## TEXT PASSAGE
[llvm] 9895c70 - [InlineCost] Implement cost-benefit-based inliner

Fri Dec 18 00:38:01 PST 2020

Author: Kazu Hirata
Date: 2020-12-18T00:37:24-08:00
New Revision: 9895c7012d61525ed541ef74d9eb43300bac9b0c

URL: https://github.com/llvm/llvm-project/commit/9895c7012d61525ed541ef74d9eb43300bac9b0c
DIFF: https://github.com/llvm/llvm-project/commit/9895c7012d61525ed541ef74d9eb43300bac9b0c.diff

LOG: [InlineCost] Implement cost-benefit-based inliner

This patch adds an alternative cost metric for the inliner to take
into account both the cost (i.e. size) and cycle count savings into
account.

Without this patch, we decide to inline a given call site if the size
of inlining the call site is below the threshold that is computed
according to the hotness of the call site.

This patch adds a new cost metric, turned off by default, to take over
the handling of hot call sites.  Specifically, with the new cost
metric, we decide to inline a given call site if the ratio of cycle
savings to size exceeds a threshold.  The cycle savings are computed
from call site costs, parameter propagation, folded conditional
branches, etc, all weighted by their respective profile counts.  The
size is primarily the callee size, but we subtract call site costs and
the size of basic blocks that are never executed.

## WRITTEN REQUEST A
Rewrite the rows between the lines holding "Toggle cultural regions" and "click(105, 61)", inclusive, as a Markdown table with the columns Num and Line, leaving out blank lines.

Records from a data collection:
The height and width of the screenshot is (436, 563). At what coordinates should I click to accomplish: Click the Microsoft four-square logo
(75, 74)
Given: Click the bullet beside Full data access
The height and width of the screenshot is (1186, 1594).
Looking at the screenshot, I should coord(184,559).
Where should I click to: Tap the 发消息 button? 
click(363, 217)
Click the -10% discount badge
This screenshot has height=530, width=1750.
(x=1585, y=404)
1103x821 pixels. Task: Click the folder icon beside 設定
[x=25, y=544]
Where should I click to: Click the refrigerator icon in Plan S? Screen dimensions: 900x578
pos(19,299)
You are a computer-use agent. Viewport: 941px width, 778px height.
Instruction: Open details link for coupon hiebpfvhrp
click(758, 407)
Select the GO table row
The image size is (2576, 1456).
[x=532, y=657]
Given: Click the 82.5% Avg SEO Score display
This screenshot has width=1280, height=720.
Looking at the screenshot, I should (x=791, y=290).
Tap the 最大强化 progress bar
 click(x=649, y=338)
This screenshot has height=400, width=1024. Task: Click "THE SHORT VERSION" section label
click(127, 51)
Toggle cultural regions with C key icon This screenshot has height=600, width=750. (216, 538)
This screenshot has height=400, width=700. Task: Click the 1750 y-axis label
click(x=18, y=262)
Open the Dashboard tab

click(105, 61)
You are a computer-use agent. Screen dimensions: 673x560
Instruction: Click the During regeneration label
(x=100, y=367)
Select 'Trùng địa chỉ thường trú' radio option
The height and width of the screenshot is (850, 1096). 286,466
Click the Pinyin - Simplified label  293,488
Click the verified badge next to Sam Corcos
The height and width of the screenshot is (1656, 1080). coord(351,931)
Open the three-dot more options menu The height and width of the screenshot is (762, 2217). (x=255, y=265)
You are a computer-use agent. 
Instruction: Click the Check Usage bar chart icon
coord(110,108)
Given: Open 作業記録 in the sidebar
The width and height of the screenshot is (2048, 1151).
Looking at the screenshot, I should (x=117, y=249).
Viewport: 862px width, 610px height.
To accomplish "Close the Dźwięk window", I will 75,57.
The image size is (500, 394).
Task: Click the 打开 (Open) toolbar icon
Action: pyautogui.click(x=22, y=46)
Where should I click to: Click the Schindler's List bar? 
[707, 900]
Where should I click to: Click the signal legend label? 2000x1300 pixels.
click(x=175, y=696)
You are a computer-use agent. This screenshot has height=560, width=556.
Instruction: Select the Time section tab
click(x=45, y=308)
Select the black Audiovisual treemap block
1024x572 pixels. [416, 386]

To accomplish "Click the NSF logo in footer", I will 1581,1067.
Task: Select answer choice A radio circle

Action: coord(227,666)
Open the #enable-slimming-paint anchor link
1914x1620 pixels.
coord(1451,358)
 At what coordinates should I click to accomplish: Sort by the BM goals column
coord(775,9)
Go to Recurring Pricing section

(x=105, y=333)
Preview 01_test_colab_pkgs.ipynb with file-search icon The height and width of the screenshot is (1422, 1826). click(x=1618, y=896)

## WRITTEN REQUEST B
Extend the commit message about the cost-benefit-based inliner, picking up after its final sentence.

## FINAL ANSWER A
| Num | Line |
|---|---|
| 1 | Toggle cultural regions with C key icon This screenshot has height=600, width=750. (216, 538) |
| 2 | This screenshot has height=400, width=700. Task: Click the 1750 y-axis label |
| 3 | click(x=18, y=262) |
| 4 | Open the Dashboard tab |
| 5 | click(105, 61) |

## FINAL ANSWER B
The new cost metric implicitly takes advantage of the machine function
splitter recently introduced by Snehasish Kumar, which dramatically
reduces the cost of duplicating (e.g. inlining) cold basic blocks by
placing cold basic blocks of hot functions in the .text.split
section.

We evaluated the new cost metric on clang bootstrap and SPECInt 2017.

For clang bootstrap, we observe 0.69% runtime improvement.

For SPECInt we report the change in IntRate the C/C++ benchmarks.  All
benchmarks apart from perlbench and omnetpp improve, on average by
0.21% with the max for mcf at 1.96%.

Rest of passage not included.